What number of you Android OS customers have gotten a phone and you feel the loss of your 'real' key pad with buttons? My hand is up in the air along with the rest of you. I have huge fingertips and I'm one of those particular folks that's a touch-typer through feel, that means I don't look at the display.
Do you realize precisely how very difficult it can be to type on a flat display when you cannot sense anything??
Thank Goodness for Swype! It still doesn't produce that tactile feel that I got from my older Blackberry, nevertheless it does in fact give me the chance to type like absolutely nothing I've ever used before! For many of you, Swype should come pre-installed with your unit. (I used to have it in my own HTC HD2, which was a WinMo cell.
) For people who are like me and could not get that fortunate, you will have to go through a procedure to get it. Thankfully, the corporation behind Swype (Swype Inc.) makes this straight forward.
At the moment of this writing, they are in open beta, meaning any one can easily enroll and get Swype for their own cell phones.
Simply check out SwypeInc.com and click on the link in the lower-left-hand corner of the screen where it mentions the open beta.
You'll have to have an email address to register (which you may surely have if you have an Android!), after which just simply follow the walk-through.
Swype is such a surprisingly simple medium to work with to get thoughts straight into your phone.
It requires a little getting used to at first (just like T9), but once you do, you'll never go back.

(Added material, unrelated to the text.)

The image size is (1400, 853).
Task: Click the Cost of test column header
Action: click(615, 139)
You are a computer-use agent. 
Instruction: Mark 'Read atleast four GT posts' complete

Swype was actually created by exactly the same guy that designed T9 text message entry, which in turn tells me you have an item designed by a person who understands just what he is doing.
When you have Swype downloaded, installed, and activated in your Google android, take a few minutes and go through the short training it comes with in order that you get the many tricks and tips. Once you set about using it, it's going to be just like "*BAM* why didn't I do this before?!?!" When you type, your finger never lifts from the screen. You needn't be exact, either, providing you get in the overall area of the letter you are looking for, Swype recognizes what you meant.
It even lets you input words and phrases letter-by-letter so that you can add words for the Swype dictionary.